**EXERCISE PROMPT**
Can you repeat these lines, replacing every "computer-use agent" with "desktop agent" and leaving everything else unchanged?

..............................

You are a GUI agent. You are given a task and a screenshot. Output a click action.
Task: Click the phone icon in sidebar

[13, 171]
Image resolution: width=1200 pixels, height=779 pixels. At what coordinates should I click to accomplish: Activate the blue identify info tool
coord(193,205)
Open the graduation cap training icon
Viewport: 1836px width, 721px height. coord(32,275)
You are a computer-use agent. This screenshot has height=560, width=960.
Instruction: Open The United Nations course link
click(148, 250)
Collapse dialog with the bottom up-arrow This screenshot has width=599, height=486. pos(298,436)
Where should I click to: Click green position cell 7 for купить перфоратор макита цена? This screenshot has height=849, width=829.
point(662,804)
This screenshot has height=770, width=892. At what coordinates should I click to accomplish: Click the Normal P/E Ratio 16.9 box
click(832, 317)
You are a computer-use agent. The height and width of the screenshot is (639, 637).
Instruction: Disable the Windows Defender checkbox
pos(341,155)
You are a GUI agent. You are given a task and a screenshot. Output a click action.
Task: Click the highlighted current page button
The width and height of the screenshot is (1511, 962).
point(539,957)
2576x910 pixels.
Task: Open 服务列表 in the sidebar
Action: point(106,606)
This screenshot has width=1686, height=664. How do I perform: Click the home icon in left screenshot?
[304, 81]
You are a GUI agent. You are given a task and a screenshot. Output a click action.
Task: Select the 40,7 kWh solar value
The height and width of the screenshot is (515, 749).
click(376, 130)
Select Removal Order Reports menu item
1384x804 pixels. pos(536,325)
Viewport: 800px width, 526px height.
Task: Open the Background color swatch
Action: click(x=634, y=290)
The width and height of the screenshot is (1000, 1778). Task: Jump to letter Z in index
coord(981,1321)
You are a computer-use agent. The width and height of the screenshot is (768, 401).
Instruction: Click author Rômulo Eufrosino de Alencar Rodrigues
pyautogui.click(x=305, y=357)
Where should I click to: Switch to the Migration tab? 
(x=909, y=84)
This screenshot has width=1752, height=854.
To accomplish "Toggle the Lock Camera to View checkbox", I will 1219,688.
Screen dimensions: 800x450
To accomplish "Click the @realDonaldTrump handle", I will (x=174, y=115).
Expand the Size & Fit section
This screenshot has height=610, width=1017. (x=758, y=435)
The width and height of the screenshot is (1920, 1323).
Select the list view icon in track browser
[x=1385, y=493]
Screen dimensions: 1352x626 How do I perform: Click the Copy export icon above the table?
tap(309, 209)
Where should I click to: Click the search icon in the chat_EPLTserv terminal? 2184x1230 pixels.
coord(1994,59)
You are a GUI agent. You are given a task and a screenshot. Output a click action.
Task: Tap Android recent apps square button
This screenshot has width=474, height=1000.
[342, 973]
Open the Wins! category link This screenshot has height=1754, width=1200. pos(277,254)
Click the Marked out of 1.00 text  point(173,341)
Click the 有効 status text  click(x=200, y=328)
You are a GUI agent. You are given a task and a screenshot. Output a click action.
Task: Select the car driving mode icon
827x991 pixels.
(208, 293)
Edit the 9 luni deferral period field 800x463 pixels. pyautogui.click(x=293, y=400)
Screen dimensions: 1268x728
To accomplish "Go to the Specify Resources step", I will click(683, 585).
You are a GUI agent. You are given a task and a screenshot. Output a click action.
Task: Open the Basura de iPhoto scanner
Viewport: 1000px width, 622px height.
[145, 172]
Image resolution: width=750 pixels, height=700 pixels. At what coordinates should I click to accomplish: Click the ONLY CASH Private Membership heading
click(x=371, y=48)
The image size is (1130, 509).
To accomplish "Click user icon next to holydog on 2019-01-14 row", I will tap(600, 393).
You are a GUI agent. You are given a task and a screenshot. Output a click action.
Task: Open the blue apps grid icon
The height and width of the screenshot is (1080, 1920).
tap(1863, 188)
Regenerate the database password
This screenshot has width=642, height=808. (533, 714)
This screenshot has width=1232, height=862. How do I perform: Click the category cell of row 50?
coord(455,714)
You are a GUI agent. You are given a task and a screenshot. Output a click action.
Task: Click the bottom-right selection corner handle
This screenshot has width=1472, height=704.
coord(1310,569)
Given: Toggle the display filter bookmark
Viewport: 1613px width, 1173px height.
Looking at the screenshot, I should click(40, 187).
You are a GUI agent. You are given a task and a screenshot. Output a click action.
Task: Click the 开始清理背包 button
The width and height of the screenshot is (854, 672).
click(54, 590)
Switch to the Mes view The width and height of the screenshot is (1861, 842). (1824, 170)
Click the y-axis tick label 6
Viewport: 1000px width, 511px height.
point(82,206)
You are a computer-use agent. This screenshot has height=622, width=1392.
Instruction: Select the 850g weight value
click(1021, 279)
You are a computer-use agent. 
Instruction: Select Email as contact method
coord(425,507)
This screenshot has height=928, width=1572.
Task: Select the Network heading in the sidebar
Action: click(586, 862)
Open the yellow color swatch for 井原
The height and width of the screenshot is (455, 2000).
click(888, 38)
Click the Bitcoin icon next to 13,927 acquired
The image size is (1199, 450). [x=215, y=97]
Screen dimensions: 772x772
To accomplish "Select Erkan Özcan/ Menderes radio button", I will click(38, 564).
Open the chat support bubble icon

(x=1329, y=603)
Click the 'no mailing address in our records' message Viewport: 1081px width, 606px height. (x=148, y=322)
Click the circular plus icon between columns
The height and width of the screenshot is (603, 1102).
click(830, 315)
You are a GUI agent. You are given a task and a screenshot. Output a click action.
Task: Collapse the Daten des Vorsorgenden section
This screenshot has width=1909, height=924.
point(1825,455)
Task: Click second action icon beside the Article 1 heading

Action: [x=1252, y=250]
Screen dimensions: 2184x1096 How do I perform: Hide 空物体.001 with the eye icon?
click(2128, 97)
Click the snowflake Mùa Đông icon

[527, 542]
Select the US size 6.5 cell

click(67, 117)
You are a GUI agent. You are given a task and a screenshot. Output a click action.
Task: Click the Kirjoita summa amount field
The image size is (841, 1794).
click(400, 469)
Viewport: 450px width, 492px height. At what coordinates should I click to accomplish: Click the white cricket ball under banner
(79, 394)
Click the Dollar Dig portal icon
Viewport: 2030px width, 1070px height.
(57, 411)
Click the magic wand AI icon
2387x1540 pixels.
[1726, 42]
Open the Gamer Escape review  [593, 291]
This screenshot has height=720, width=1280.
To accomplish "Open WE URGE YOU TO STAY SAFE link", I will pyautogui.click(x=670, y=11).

..............................

**SOLUTION**
You are a GUI agent. You are given a task and a screenshot. Output a click action.
Task: Click the phone icon in sidebar

[13, 171]
Image resolution: width=1200 pixels, height=779 pixels. At what coordinates should I click to accomplish: Activate the blue identify info tool
coord(193,205)
Open the graduation cap training icon
Viewport: 1836px width, 721px height. coord(32,275)
You are a desktop agent. This screenshot has height=560, width=960.
Instruction: Open The United Nations course link
click(148, 250)
Collapse dialog with the bottom up-arrow This screenshot has width=599, height=486. pos(298,436)
Where should I click to: Click green position cell 7 for купить перфоратор макита цена? This screenshot has height=849, width=829.
point(662,804)
This screenshot has height=770, width=892. At what coordinates should I click to accomplish: Click the Normal P/E Ratio 16.9 box
click(832, 317)
You are a desktop agent. The height and width of the screenshot is (639, 637).
Instruction: Disable the Windows Defender checkbox
pos(341,155)
You are a GUI agent. You are given a task and a screenshot. Output a click action.
Task: Click the highlighted current page button
The width and height of the screenshot is (1511, 962).
point(539,957)
2576x910 pixels.
Task: Open 服务列表 in the sidebar
Action: point(106,606)
This screenshot has width=1686, height=664. How do I perform: Click the home icon in left screenshot?
[304, 81]
You are a GUI agent. You are given a task and a screenshot. Output a click action.
Task: Select the 40,7 kWh solar value
The height and width of the screenshot is (515, 749).
click(376, 130)
Select Removal Order Reports menu item
1384x804 pixels. pos(536,325)
Viewport: 800px width, 526px height.
Task: Open the Background color swatch
Action: click(x=634, y=290)
The width and height of the screenshot is (1000, 1778). Task: Jump to letter Z in index
coord(981,1321)
You are a desktop agent. The width and height of the screenshot is (768, 401).
Instruction: Click author Rômulo Eufrosino de Alencar Rodrigues
pyautogui.click(x=305, y=357)
Where should I click to: Switch to the Migration tab? 
(x=909, y=84)
This screenshot has width=1752, height=854.
To accomplish "Toggle the Lock Camera to View checkbox", I will 1219,688.
Screen dimensions: 800x450
To accomplish "Click the @realDonaldTrump handle", I will (x=174, y=115).
Expand the Size & Fit section
This screenshot has height=610, width=1017. (x=758, y=435)
The width and height of the screenshot is (1920, 1323).
Select the list view icon in track browser
[x=1385, y=493]
Screen dimensions: 1352x626 How do I perform: Click the Copy export icon above the table?
tap(309, 209)
Where should I click to: Click the search icon in the chat_EPLTserv terminal? 2184x1230 pixels.
coord(1994,59)
You are a GUI agent. You are given a task and a screenshot. Output a click action.
Task: Tap Android recent apps square button
This screenshot has width=474, height=1000.
[342, 973]
Open the Wins! category link This screenshot has height=1754, width=1200. pos(277,254)
Click the Marked out of 1.00 text  point(173,341)
Click the 有効 status text  click(x=200, y=328)
You are a GUI agent. You are given a task and a screenshot. Output a click action.
Task: Select the car driving mode icon
827x991 pixels.
(208, 293)
Edit the 9 luni deferral period field 800x463 pixels. pyautogui.click(x=293, y=400)
Screen dimensions: 1268x728
To accomplish "Go to the Specify Resources step", I will click(683, 585).
You are a GUI agent. You are given a task and a screenshot. Output a click action.
Task: Open the Basura de iPhoto scanner
Viewport: 1000px width, 622px height.
[145, 172]
Image resolution: width=750 pixels, height=700 pixels. At what coordinates should I click to accomplish: Click the ONLY CASH Private Membership heading
click(x=371, y=48)
The image size is (1130, 509).
To accomplish "Click user icon next to holydog on 2019-01-14 row", I will tap(600, 393).
You are a GUI agent. You are given a task and a screenshot. Output a click action.
Task: Open the blue apps grid icon
The height and width of the screenshot is (1080, 1920).
tap(1863, 188)
Regenerate the database password
This screenshot has width=642, height=808. (533, 714)
This screenshot has width=1232, height=862. How do I perform: Click the category cell of row 50?
coord(455,714)
You are a GUI agent. You are given a task and a screenshot. Output a click action.
Task: Click the bottom-right selection corner handle
This screenshot has width=1472, height=704.
coord(1310,569)
Given: Toggle the display filter bookmark
Viewport: 1613px width, 1173px height.
Looking at the screenshot, I should click(40, 187).
You are a GUI agent. You are given a task and a screenshot. Output a click action.
Task: Click the 开始清理背包 button
The width and height of the screenshot is (854, 672).
click(54, 590)
Switch to the Mes view The width and height of the screenshot is (1861, 842). (1824, 170)
Click the y-axis tick label 6
Viewport: 1000px width, 511px height.
point(82,206)
You are a desktop agent. This screenshot has height=622, width=1392.
Instruction: Select the 850g weight value
click(1021, 279)
You are a desktop agent. 
Instruction: Select Email as contact method
coord(425,507)
This screenshot has height=928, width=1572.
Task: Select the Network heading in the sidebar
Action: click(586, 862)
Open the yellow color swatch for 井原
The height and width of the screenshot is (455, 2000).
click(888, 38)
Click the Bitcoin icon next to 13,927 acquired
The image size is (1199, 450). [x=215, y=97]
Screen dimensions: 772x772
To accomplish "Select Erkan Özcan/ Menderes radio button", I will click(38, 564).
Open the chat support bubble icon

(x=1329, y=603)
Click the 'no mailing address in our records' message Viewport: 1081px width, 606px height. (x=148, y=322)
Click the circular plus icon between columns
The height and width of the screenshot is (603, 1102).
click(830, 315)
You are a GUI agent. You are given a task and a screenshot. Output a click action.
Task: Collapse the Daten des Vorsorgenden section
This screenshot has width=1909, height=924.
point(1825,455)
Task: Click second action icon beside the Article 1 heading

Action: [x=1252, y=250]
Screen dimensions: 2184x1096 How do I perform: Hide 空物体.001 with the eye icon?
click(2128, 97)
Click the snowflake Mùa Đông icon

[527, 542]
Select the US size 6.5 cell

click(67, 117)
You are a GUI agent. You are given a task and a screenshot. Output a click action.
Task: Click the Kirjoita summa amount field
The image size is (841, 1794).
click(400, 469)
Viewport: 450px width, 492px height. At what coordinates should I click to accomplish: Click the white cricket ball under banner
(79, 394)
Click the Dollar Dig portal icon
Viewport: 2030px width, 1070px height.
(57, 411)
Click the magic wand AI icon
2387x1540 pixels.
[1726, 42]
Open the Gamer Escape review  [593, 291]
This screenshot has height=720, width=1280.
To accomplish "Open WE URGE YOU TO STAY SAFE link", I will pyautogui.click(x=670, y=11).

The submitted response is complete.